Given task → Quote the comments below about Lightning and USB-C word for word, from "I heard that" to "top and bottom.".
>> begin Text shown
Wait and see if it’s USB 3.0. If they include a cable, that will be a giveaway (no pun intended).
 
It’ll be fun pulling 1TB worth of data off this with Lightning. Why oh why don’t they update to a backwards compatible Lightning 2.0 spec, or just bite the bullet and go USB C. It’s too slow for such large storage options.

I heard that iPad Pro 1st and 2nd gen have USB3 over Lightning. If you look inside their Lightning port you'll see there's pins on both top and bottom.
 
Apple has truly lost it they droned on about how important Type-C was on the iPad mini to interact with devices and do large data transfers. But it has a weak sauce camera....

Then they talk about high quality massive data usage around filming with iPhone 13 Pro. USB 2.0 transfer rates no Type-C.

"Pro"
I doubt we will ever see USB-C. We’ll go straight from Lightning to nothing.
>> end Text shown
>> begin Dataset excerpts
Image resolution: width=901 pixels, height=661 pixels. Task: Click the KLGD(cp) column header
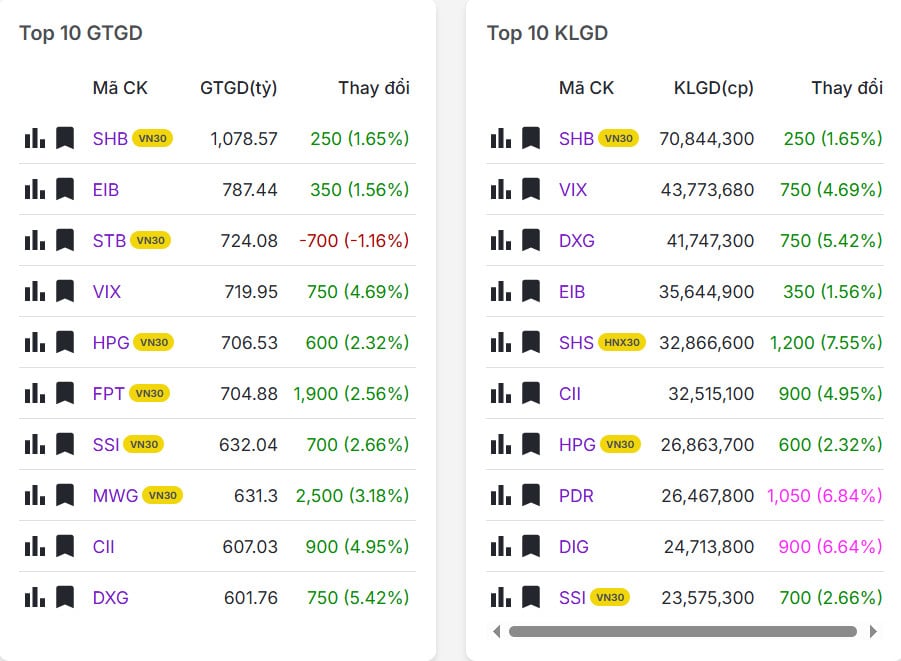click(x=714, y=88)
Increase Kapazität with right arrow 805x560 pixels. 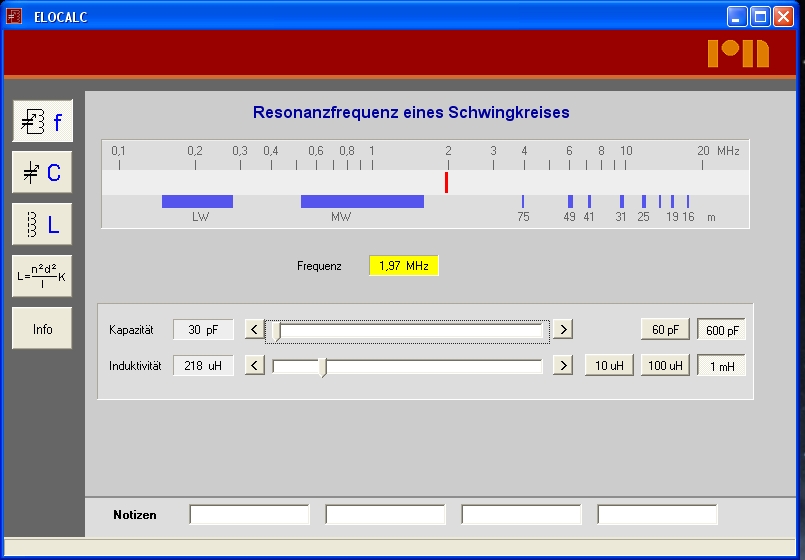pyautogui.click(x=563, y=330)
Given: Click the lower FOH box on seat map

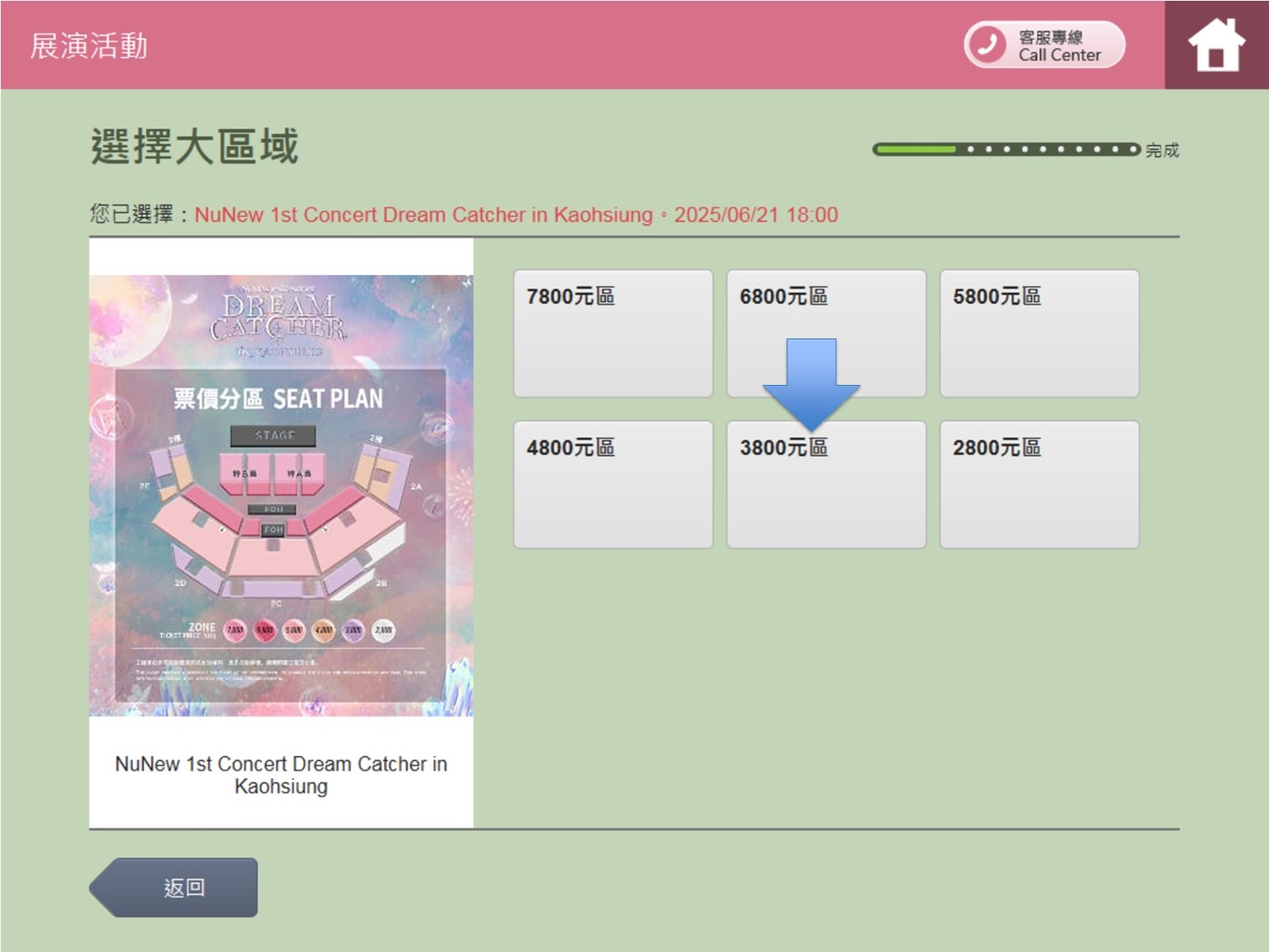Looking at the screenshot, I should coord(273,530).
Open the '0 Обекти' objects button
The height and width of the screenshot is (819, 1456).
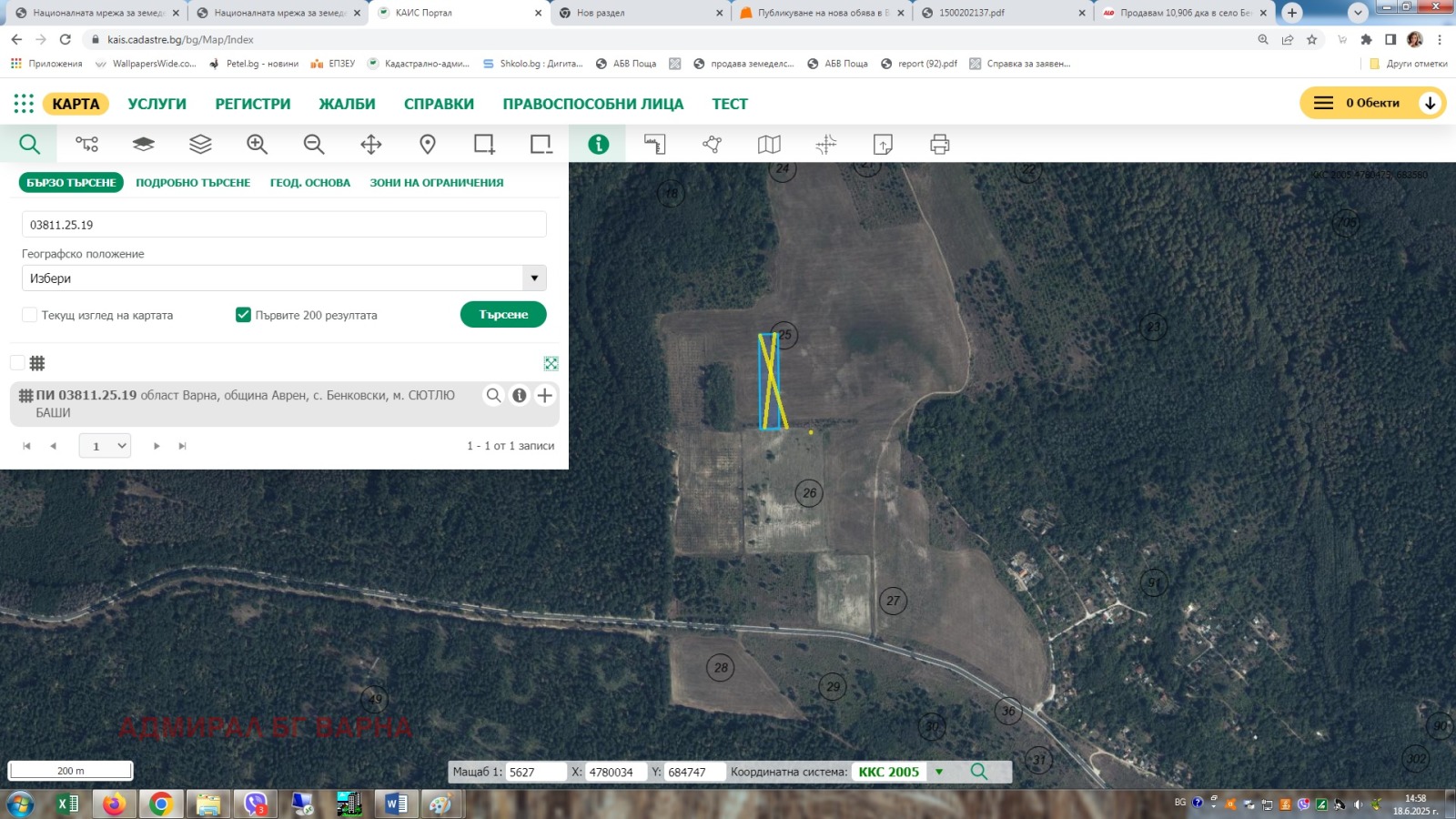click(1372, 103)

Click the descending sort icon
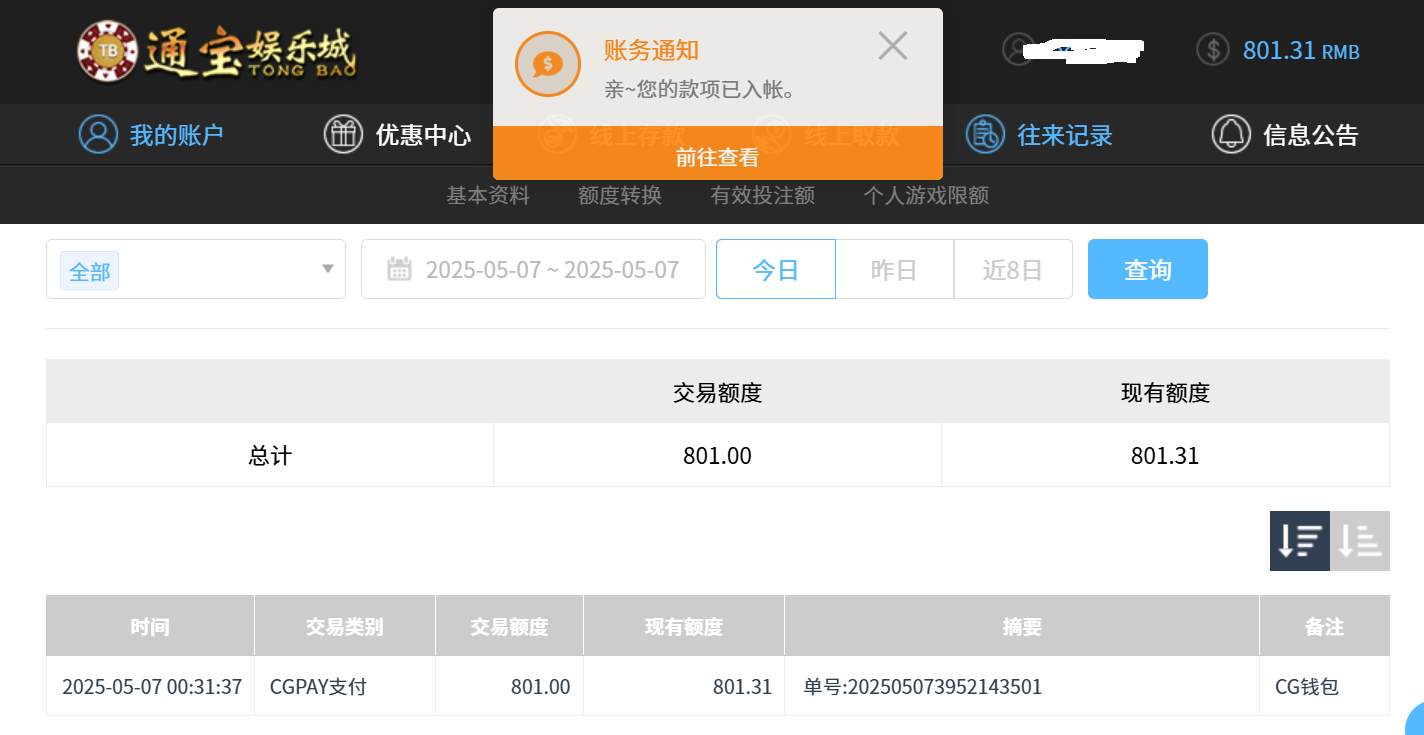1299,540
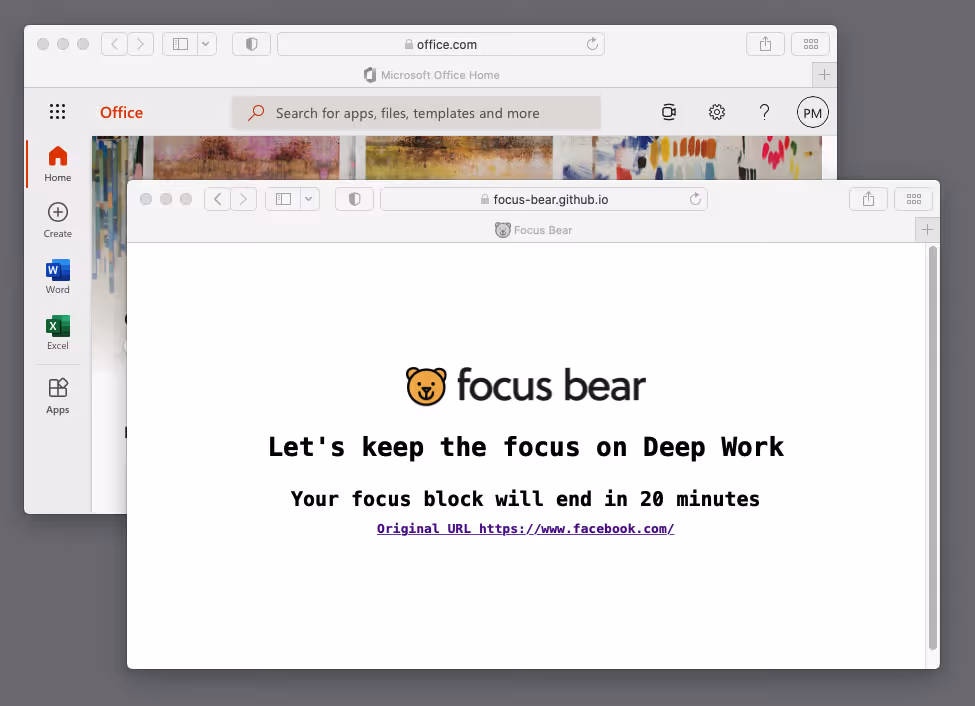
Task: Share the Focus Bear page
Action: point(867,199)
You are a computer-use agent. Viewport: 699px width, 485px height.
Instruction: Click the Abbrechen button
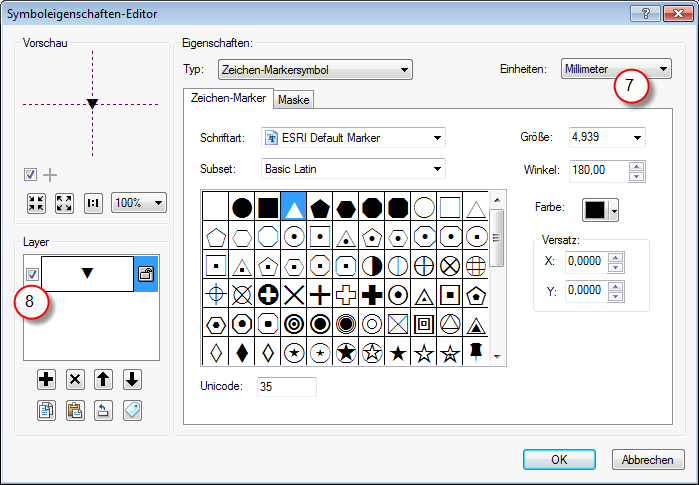tap(647, 459)
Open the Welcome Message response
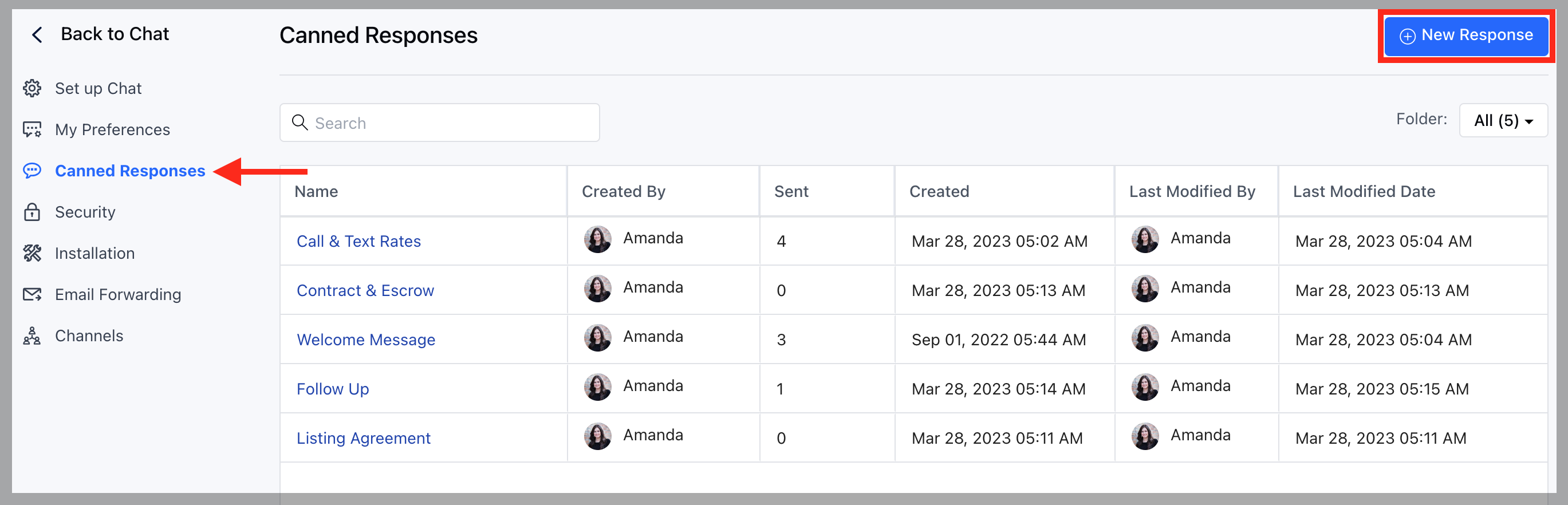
>> end Dataset excerpts
Result of the exercise →
I heard that iPad Pro 1st and 2nd gen have USB3 over Lightning. If you look inside their Lightning port you'll see there's pins on both top and bottom.